-- Your tasks --
1 - From the Daleks article, copy the passage starting with "In an interview" and going on through "the Daleks represent.", word for word.
2 - In the Daleks article, who wrote the 2005 story "Dalek"?

-- Supplied text --

After 50 or so years of seeing these plunger-wielding pepperpots roaming about and screaming ‘Exterminate’, some may be wondering ‘What exactly makes the Daleks scary in the first place?’

In an interview with us, Robert Shearman, writer of the 2005 story ‘Dalek’, gave his opinion on why it’s dangerous to start to minimise what the Daleks represent.

The Fourth Doctor and Davros in Genesis of the Daleks

“I think it’s more of a view of the Daleks, actually. I think that what always bothered me about the Daleks, and still does a bit, is that they were meant to represent Nazis. I mean, that’s why Terry Nation, the original creator, came up with them. It was, you know, eighteen years after the the second world war, and the big evil was the memory of Adolf Hitler, and therefore the Daleks are very much a reaction to that.

“And yet over the years they’ve become these lovable toys for children. And when Doctor Who was off the air… The Daleks were in ads, and they were just bits of laughable kitsch.

“I think that there’s a great danger in the world generally of kind of trivialising. I think it’s what we do. I think we make things safe. I think that things that are actually dangerous and dark and need confronting, over the years become things that we start to feel we can box into an area and say ‘well this is the past and the past is quite funny.’

“So, the way that Indiana Jones will represent Nazis as comedy villains but they’re not! I think that I wanted, with the Daleks, was to do a story, both in Jubilee the audio and in [Dalek] the TV version, of people not taking the Daleks seriously enough because they see it as kitsch. And it proving them wrong because, actually, there’s a real evil there.”

(See Full Interview here)

When Terry Nation first wrote the 1963 Dalek serial, he wanted to create a monster that was completely divorced from humanity. He compared it to his experiences as a child seeing horror films about Frankenstein’s monster or the Mummy, where they were scary, but because ‘you could see the legs’ that humanised them. You knew they were a man in a suit. So, for the Daleks, the legs were taken away. Thus, the Daleks took their first “step” towards their separation from humanity.

Dalek Caan, from Journey’s End

We later see inside a Dalek, and see that they have mutated into bubbling, tentacled lumps of hate. Once again, physically unrecognisable as humans. However, in the same story, we meet the Thals, fellow inhabitants of the Daleks’ homeworld, Skaro, and they look almost entirely human. They tell us that the Daleks were once like them, but the neutronic war mutated them and turned them into these monsters.

-- Data block --

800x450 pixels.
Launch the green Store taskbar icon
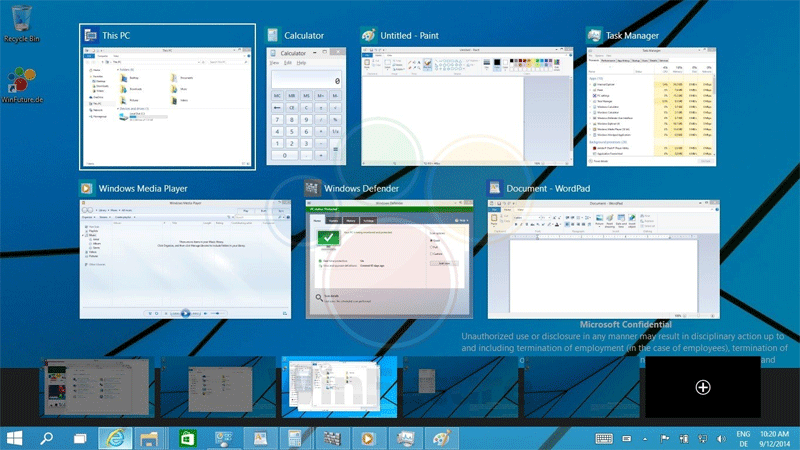[187, 438]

-- Task answers --
1 -
In an interview with us, Robert Shearman, writer of the 2005 story ‘Dalek’, gave his opinion on why it’s dangerous to start to minimise what the Daleks represent.

2 - Robert Shearman